Proje sürecini anlatan Nacar, “Bizim bölgemizde yılan ve akrep gibi hayvanlar çok görüldüğü için bu canlılara merakım oluştu ve araştırmaya başladım. Türkiye’de ve dünyada akrep zehrinin kullanım alanlarını, üretim yöntemlerini, beslenmesini inceledim. Projemizi Tarım ve Orman Bakanlığı’na sunduk, onay aldıktan sonra da tesisimizi kurduk. Şu anda Şanlıurfa bölgesine ait yerli akrep türlerini yetiştiriyor ve zehrini sağarak elde ediyoruz.” dedi.
Satış ve doğadan temin yasağının olduğuna dikkat çeken Nacar, “Türkiye’de akrep toplamak ve satmak yasak. Biz bu işi tamamen yasal yollarla, aktif ve izinli şirketlerden danışmanlık alarak hibe yolu ile temin ettik. Şu anda tesisimizde yaklaşık bin akrep bulunuyor” ifadelerini kullandı.

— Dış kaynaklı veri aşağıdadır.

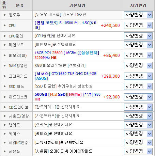Open the 케이스 사양변경 dropdown

point(138,134)
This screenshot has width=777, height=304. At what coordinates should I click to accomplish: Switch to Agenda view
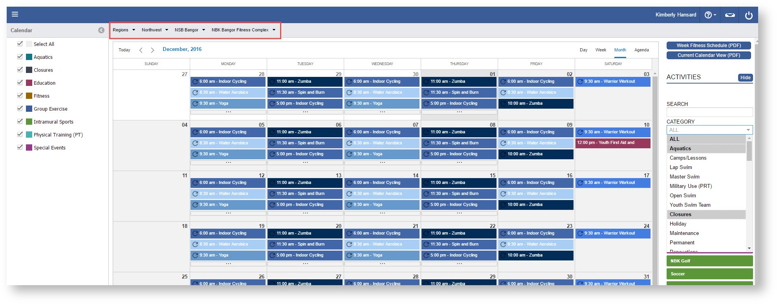pos(641,50)
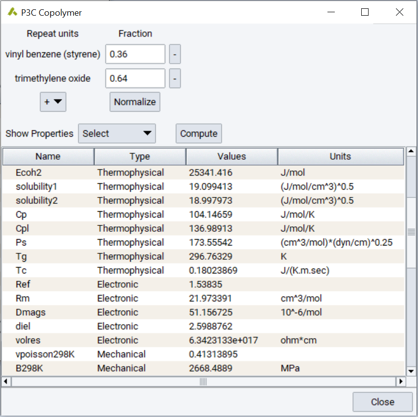Click the vertical scrollbar down arrow

[410, 371]
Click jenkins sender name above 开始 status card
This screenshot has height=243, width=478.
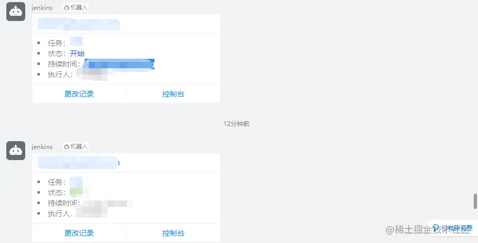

Akreplerin bakımına ilişkin bilgiler veren Nacar, “Sıcaklık düşük olursa üşüyorlar, fazla rutubet olursa strese girip ölebiliyorlar” diyerek sessiz, karanlık ve sabit sıcaklıktaki ortamlarda her bir akrebin ayrı kaplarda beslendiğini aktardı. Nacar, hedeflerini de paylaşarak “Şu anda Çin, Japonya, Kore, ABD ve Rusya gibi ülkelere gönderim yapıyoruz. Akrep sayımızı 15-20 bine çıkarmayı hedefliyoruz. Gelecekteki hedefimiz ise sadece zehir satmakla kalmayıp, akrep zehrinden ağrı kesici krem veya serum gibi ürünler üretmek” dedi.
Tesisin yürütülmesinde ailesinin de rolü bulunuyor. Kardeşi Rabia Özgen, “İlk başta tedirgindim ama sonra alıştım. Onlara yemlerini, sularını verdikçe insan bağ kuruyor. Ayda dört gün bakım ve sağım yapıyoruz, zehirleri -44 derecede muhafaza ediyoruz” sözleriyle çalışmanın rutinini ve koruma koşullarını anlattı.